• RECORDED INFORMATION:
START

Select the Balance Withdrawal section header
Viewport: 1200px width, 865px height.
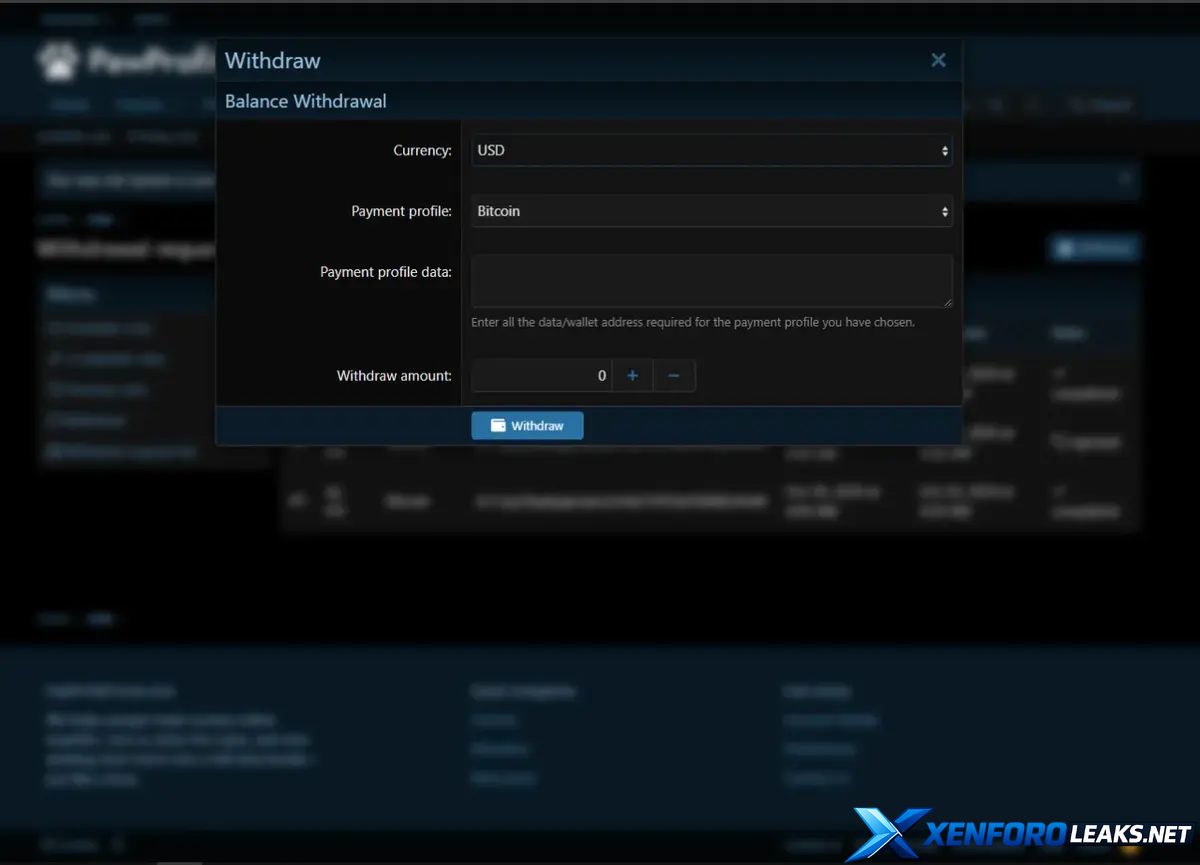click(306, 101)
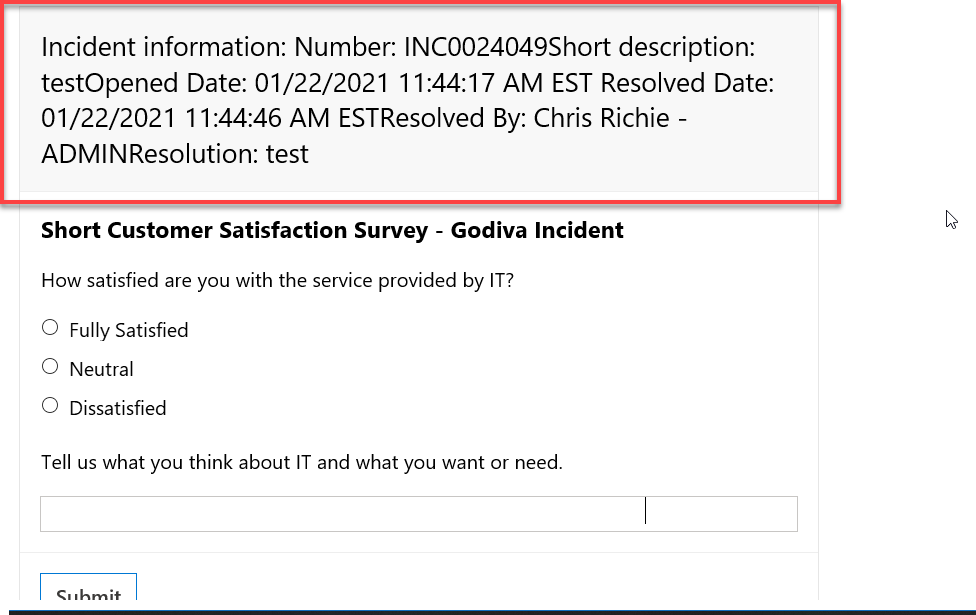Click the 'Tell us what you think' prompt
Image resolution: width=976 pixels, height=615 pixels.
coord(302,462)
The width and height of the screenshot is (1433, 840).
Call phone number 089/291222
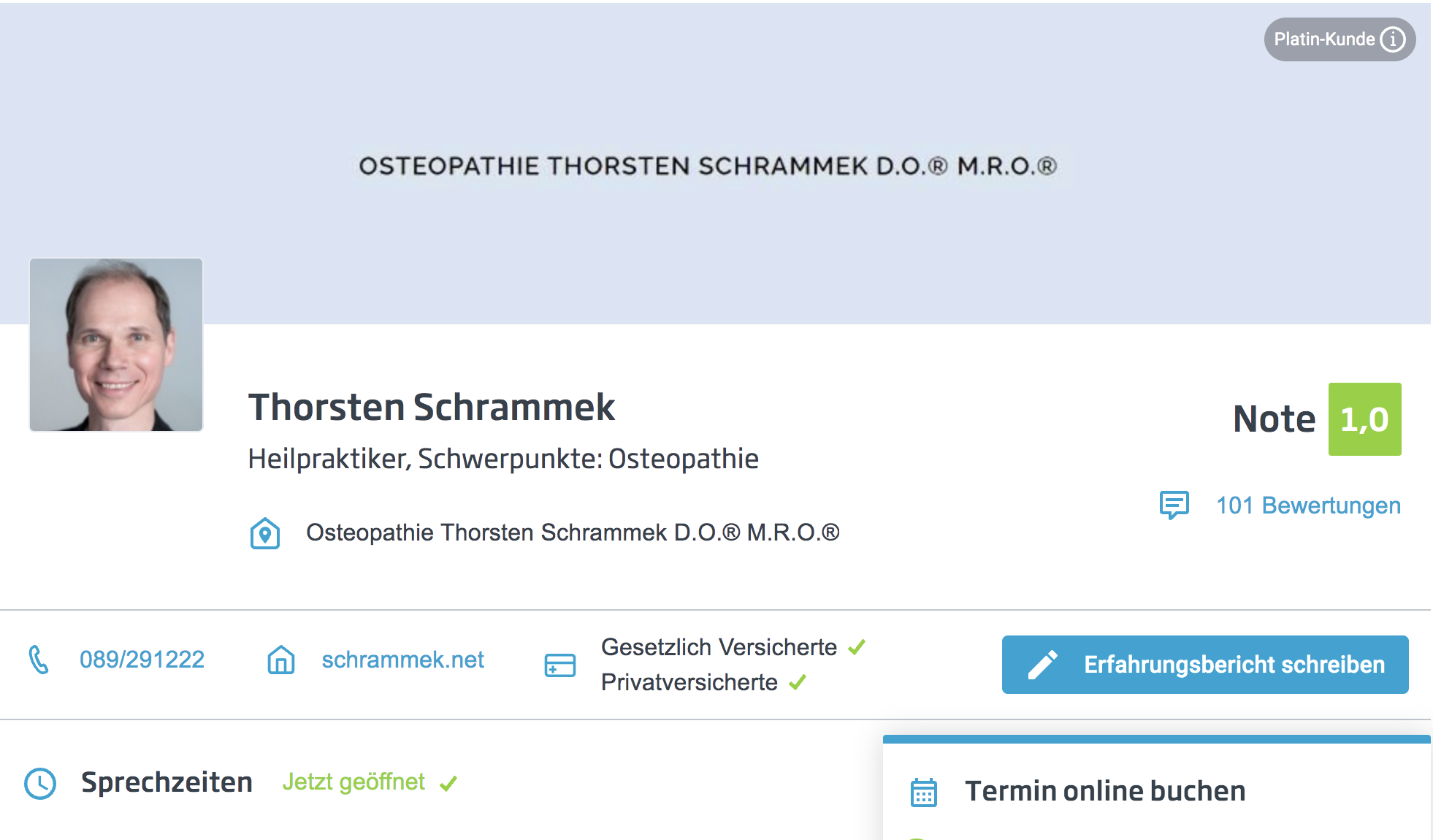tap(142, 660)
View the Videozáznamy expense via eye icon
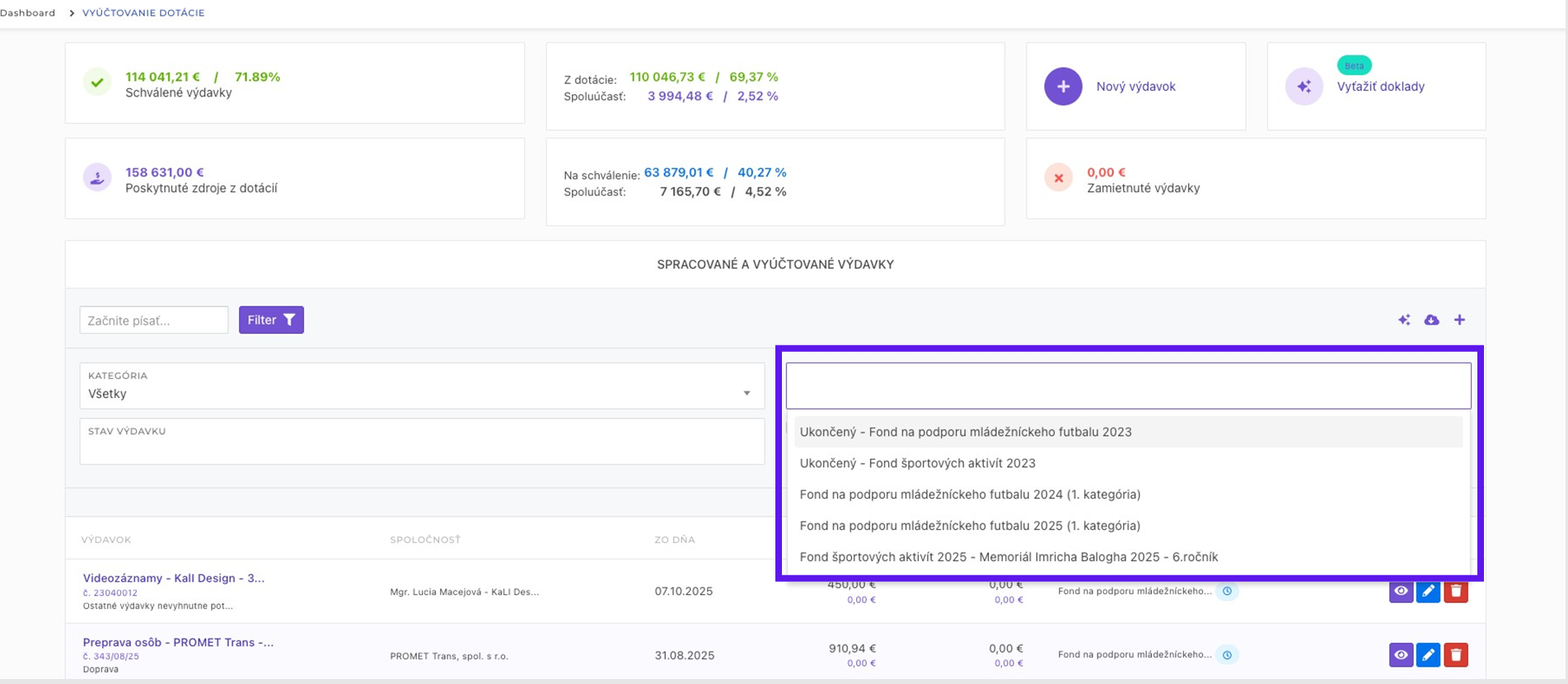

END

• WRITTEN REQUEST: Print every line of the material above word for word, leaving out the pictures.

• EXERCISE RESULT:
Select the Balance Withdrawal section header
Viewport: 1200px width, 865px height.
click(306, 101)
Click the 'Tell us what you think' prompt
Image resolution: width=976 pixels, height=615 pixels.
coord(302,462)
The width and height of the screenshot is (1433, 840).
Call phone number 089/291222
tap(142, 660)
View the Videozáznamy expense via eye icon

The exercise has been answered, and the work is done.